- Theatrical release poster
- Directed by: Biju Viswanath
- Written by: Biju Viswanath Vijay Sethupathi (dialogues)
- Produced by: Biju Viswanath Vijay Sethupathi
- Starring: Praveen Raja Rajesh Giriprasad Vasant Marimuthu
- Cinematography: Biju Viswanath
- Edited by: Biju Viswanath
- Music by: Niranjan Babu
- Production companies: Orange Mittai Productions Vijay Sethupathi Productions
- Release date: 26 July 2019;
- Country: India
- Language: Tamil

= Chennai Palani Mars =

2019 Indian drama film by Biju Viswanath

Chennai Palani Mars is a 2019 Indian Tamil-language black comedy-drama film co-written, co-produced and directed by Biju Viswanath. The film is also co-written and co-produced by Vijay Sethupathi under his own production house. It stars Praveen Raja and Rajesh Giriprasad in the lead roles, alongside a cast featuring predominantly newcomers.

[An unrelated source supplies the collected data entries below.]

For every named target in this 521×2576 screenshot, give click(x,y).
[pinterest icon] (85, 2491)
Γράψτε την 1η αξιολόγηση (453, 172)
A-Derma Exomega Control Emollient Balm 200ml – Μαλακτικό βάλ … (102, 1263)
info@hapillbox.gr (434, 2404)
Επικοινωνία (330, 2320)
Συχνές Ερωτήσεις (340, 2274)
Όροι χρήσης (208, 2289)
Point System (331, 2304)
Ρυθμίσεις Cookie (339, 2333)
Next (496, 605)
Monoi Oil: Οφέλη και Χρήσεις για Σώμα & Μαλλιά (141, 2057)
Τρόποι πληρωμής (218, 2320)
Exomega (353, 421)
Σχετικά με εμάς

The film narrates the story of a cocaine addict who sets off on a road trip with a fellow junkie to realise his dream of reaching Mars via Chennai and Palani, after pinning hopes on a scientifically unstable concept. Featuring music composed by Niranjan Babu, the film was released on 26 July 2019.

== Production ==
The film was publicly announced after the shoot had been completed during May 2019. Described as a rural comedy with a space connection, the film was jointly produced and written by Biju Viswanath and Vijay Sethupathi, who had earlier worked together in Orange Mittai (2015). As the actors were all newcomers, Biju gave them an acting workshop and shot scenes in handycam first before embarking on the shoot.

== Soundtrack ==
The film's soundtrack was composed by Niranjan Babu and lyrics written by Vignesh Jeyapal.
- "Kanavil Kanda Paathai" – Rajesh Giriprasad
- "Vaanam Keezha" – Rajesh Giriprasad
- "Ithanai Neelam Vaanam" – Rajesh Giriprasad, Niranjan Babu
- "Vaanam Sumanda Megham" – Sujay Iswarian Isaac DP
- "Tholaiyaadha Ondrai" – Anila Rajeev
- "Seesame" – Anila Rajeev
- "Song of Universe" – Haritha

== Release ==
The film won two international awards – the Best Narrative Platinum award at Pinnacle Film Awards, and Best Drama Grand Jury Gold award at the Los Angeles Film Festival. The film had its theatrical release on 26 July 2019. It was released on ZEE5 on 8 May 2020.

== Critical reception ==
Baradwaj Rangan, writing for Film Companion, praised the film for it unconventional approach, "If you can catch the film’s vibe, it’s a trip". Pradeep Kumar from The Hindu wrote it a "bold first attempt at experimental film-making". S Subhakeerthana from The Indian Express stated "what started off on a promising note, turns into an uninspiring story, eventually", suggesting it was an "experiment gone awry", giving it 1.5 stars out of 5. Arunkumar Shekhar from The New Indian Express wrote "Chennai Palani Mars, for all its faults, is one of the most outlandish films that has been written, shot and presented to the Tamil cinema audience in quite some time", adding it was an "outlandish travelogue that quickly runs out of fuel".